> Responda ao seguinte
1. Como você resumiria em duas frases o texto sobre a história da amamentação no Brasil?
2. Pode dar continuidade ao texto sobre a história da amamentação no Brasil a partir do ponto em que ele termina?

> Trecho para leitura
========

A história da amamentação no Brasil nasce do embate cultural entre os índios tupinambás -– que amamentavam seus bebês –- os colonizadores portugueses -– que trouxeram na mala o hábito de mães ricas não amamentarem seus filhos -– e os escravos africanos -– deduz-se que amamentavam suas crianças a partir de retratos do tráfico negreiro. Não demorou muito para que se implantasse na sociedade brasileira a cultura de que não era apropriado às mulheres pertencentes à classe social dominante utilizar seus seios para alimentar seus filhos. Em Portugal, coube às saloias, camponesas da periferia, amamentar as crianças das famílias abastadas, e aqui no Brasil, com a recusa das índias em desempenhar essa atividade, as escravas africanas foram comercializadas e utilizadas como as conhecidas amas-de-leite.
A partir do século XIX a Igreja, o Estado e Medicina uniram-se na construção do amor materno e na valorização da maternidade como estratégia de controle social das mulheres. Os higienistas tratavam a amamentação como uma obrigação da mãe, que era vista como um ser determinado biologicamente, sem influências sociais e psicológicas.
No fim do século XIX e começo do século XX, o aleitamento materno deu lugar ao aleitamento artificial. A industrialização, a urbanização, a entrada da mulher no mercado de trabalho, a redução da importância social da maternidade e a descoberta das fórmulas de leite em pó foram os principais fatores que contribuíram para a diminuição da amamentação.

========

> Material registrado
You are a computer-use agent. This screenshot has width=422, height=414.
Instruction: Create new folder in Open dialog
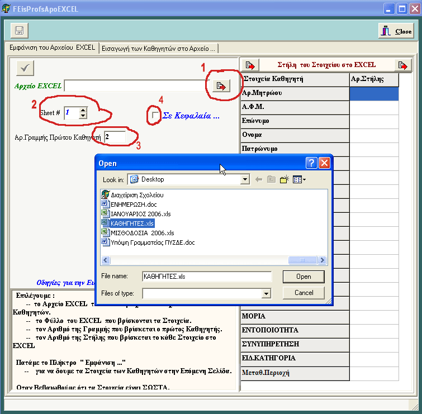(x=285, y=179)
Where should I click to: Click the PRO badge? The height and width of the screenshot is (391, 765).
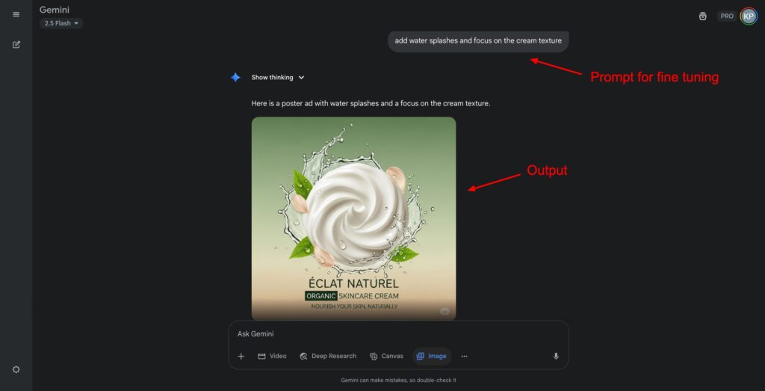pyautogui.click(x=727, y=16)

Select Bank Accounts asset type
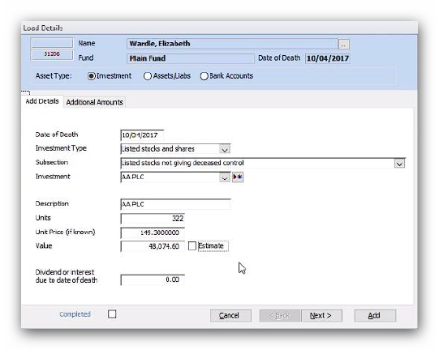point(204,76)
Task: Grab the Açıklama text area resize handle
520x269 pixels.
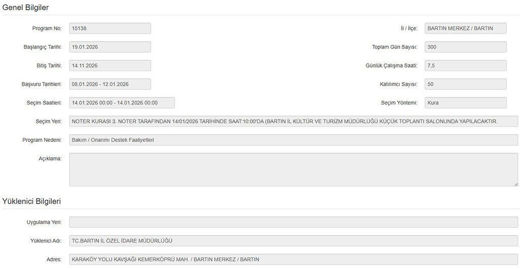Action: point(515,184)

========

> Respostas por tarefa
1. A história da amamentação no Brasil nasce do embate cultural entre índios tupinambás, que amamentavam, colonizadores portugueses, cujas mães ricas não amamentavam, e escravos africanos, que acabaram comercializados e utilizados como amas-de-leite diante da recusa das índias. A partir do século XIX, Igreja, Estado e Medicina valorizaram a maternidade como estratégia de controle social das mulheres, mas no fim desse século e no começo do XX o aleitamento materno deu lugar ao artificial, por fatores como a industrialização, a urbanização, a entrada da mulher no mercado de trabalho e as fórmulas de leite em pó.

2.
No início da década de 70 do século XX, foi discutida mundialmente a prescrição e o uso indiscriminado de leite em pó, especialmente nas áreas pobres como Ásia, África e América Latina. Nesses locais as precárias condições de higiene e até mesmo a ausência de saneamento básico favoreciam a mortalidade infantil por desnutrição, desidratação e doenças infecciosas. As mães, ao prepararem as mamadeiras de seus filhos, utilizavam água de péssima qualidade e não utilizavam a proporção adequada de leite em pó para economizarem.
Na sociedade brasileira, a partir da década de 80, inicia-se um movimento de valorização da prática do aleitamento materno graças ao desenvolvimento, em 1981, do Programa Nacional de Incentivo ao Aleitamento Materno (PNIAM). Desde então, várias políticas públicas de incentivo ao aleitamento materno têm sido desenvolvidas com o apoio da OMS e da UNICEF. Hoje contamos com os dez passos para o sucesso na amamentação, considerados um divisor de águas na promoção do aleitamento materno e um pré-requisito básico em todo o mundo para que uma instituição de saúde receba o título de Amigo da Criança, implantado no Brasil em 1992.
Bom, gente, é isso. Fico feliz em poder contribuir com a discussão, já que ainda não posso participar dos “mamaços”.